──────── SUPPLIED PASSAGE
HMI inspection, 1997
Where subject departments give due thought to their contribution to SMSC, and emphasise it in schemes of work and in planning, this supports pupils' development and enriches the subject. Rarely, however, is this a consistent position across a school.

Effective schools provide their pupils with knowledge and insight into values and religious beliefs and enable them to reflect on experiences in a way which develops their self-knowledge and spiritual awareness. The main responsibility for spiritual development in the curriculum naturally rests with the teaching of RE, but other subjects can also promote spiritual development. In art, for example, where teachers are able to set tasks which call on pupils to express emotion and reflect on abstract concepts, the results can say much about the unspoken spiritual nature of art. In one school, a sixth-form student had made abstract paintings about his family's experience of the Holocaust in an unmistakeable demonstration of the capacity of painting to show feelings. English teaching can also make a significant contribution to spiritual development.
────────────────
──────── DATA EXCERPT
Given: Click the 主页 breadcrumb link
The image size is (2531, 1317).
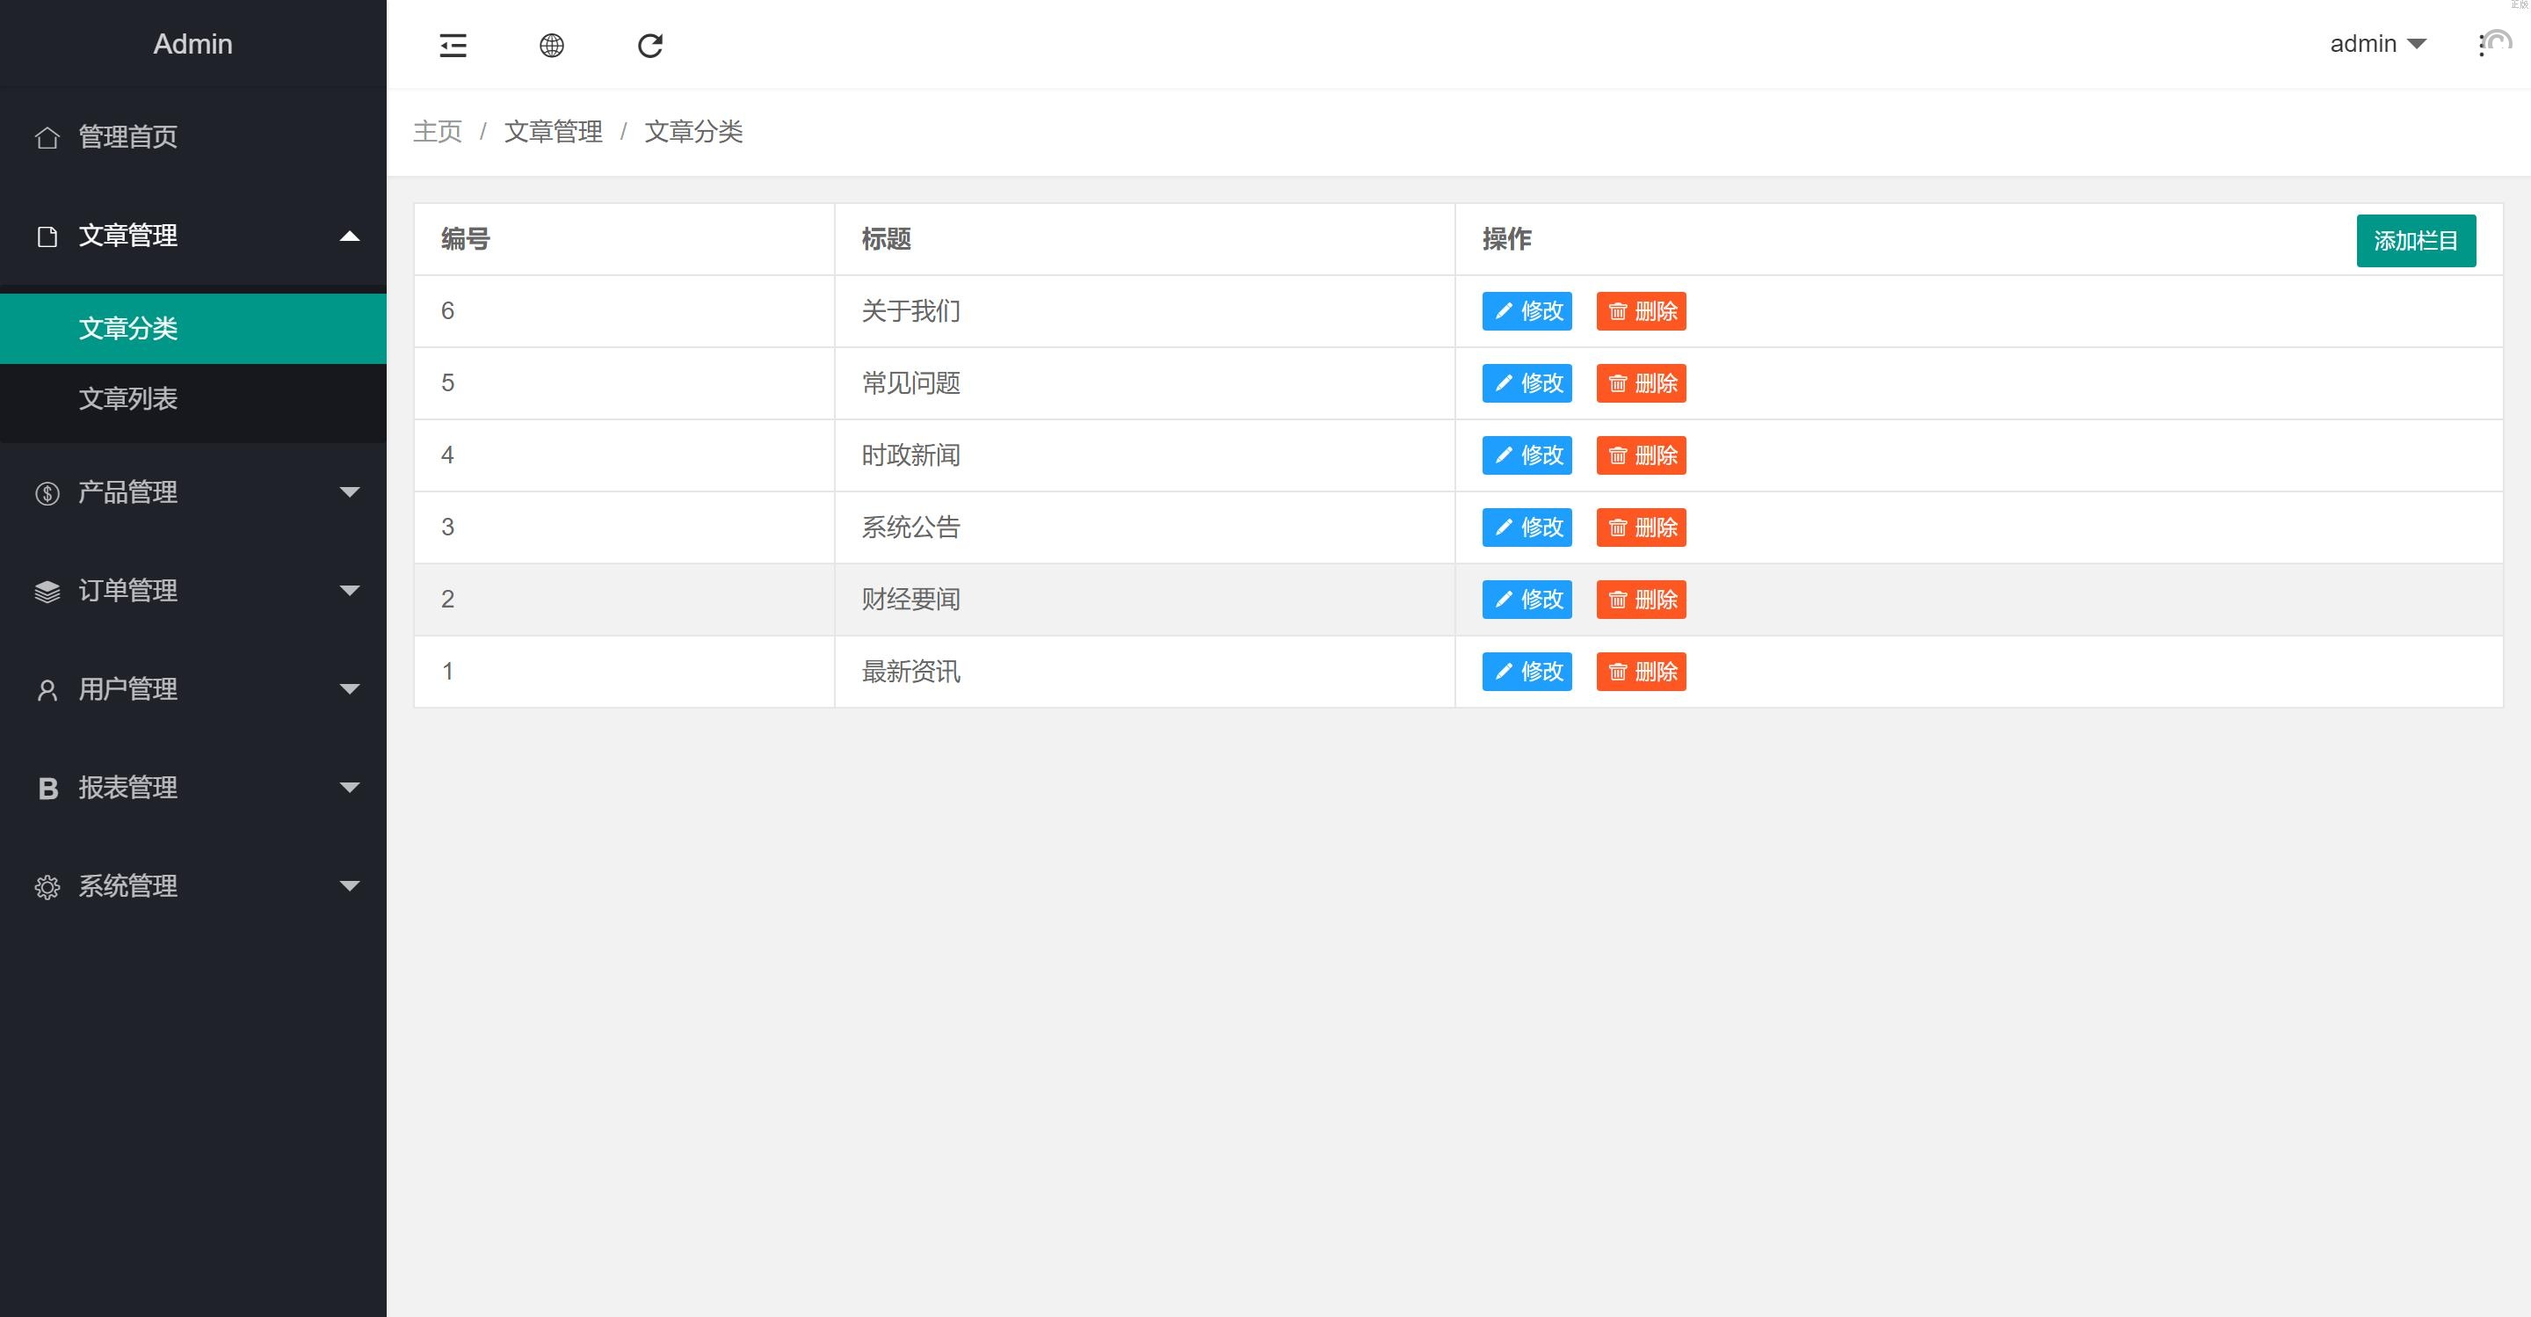Looking at the screenshot, I should pyautogui.click(x=437, y=132).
────────────────
■ LIST OF TASKS:
1: Condense the paragraph of the inspection excerpt that begins "Effective schools provide their pupils" into a short bulleted list that keeps its main facts.
2: Reproduce the section of the inspection excerpt starting at "HMI inspection, 1997" and ending at "across a school.".

■ EXPECTED RESULTS:
1:
- Effective schools give pupils knowledge and insight into values and religious beliefs, and help them reflect on experiences to build self-knowledge and spiritual awareness.
- RE carries the main responsibility for spiritual development in the curriculum, but other subjects can also promote it.
- In art, tasks that ask pupils to express emotion and reflect on abstract concepts can reveal the spiritual nature of art. In one school, a sixth-form student painted abstract works about his family's experience of the Holocaust, clearly showing painting's capacity to convey feelings.
- English teaching can also contribute significantly to spiritual development.

2:
HMI inspection, 1997
Where subject departments give due thought to their contribution to SMSC, and emphasise it in schemes of work and in planning, this supports pupils' development and enriches the subject. Rarely, however, is this a consistent position across a school.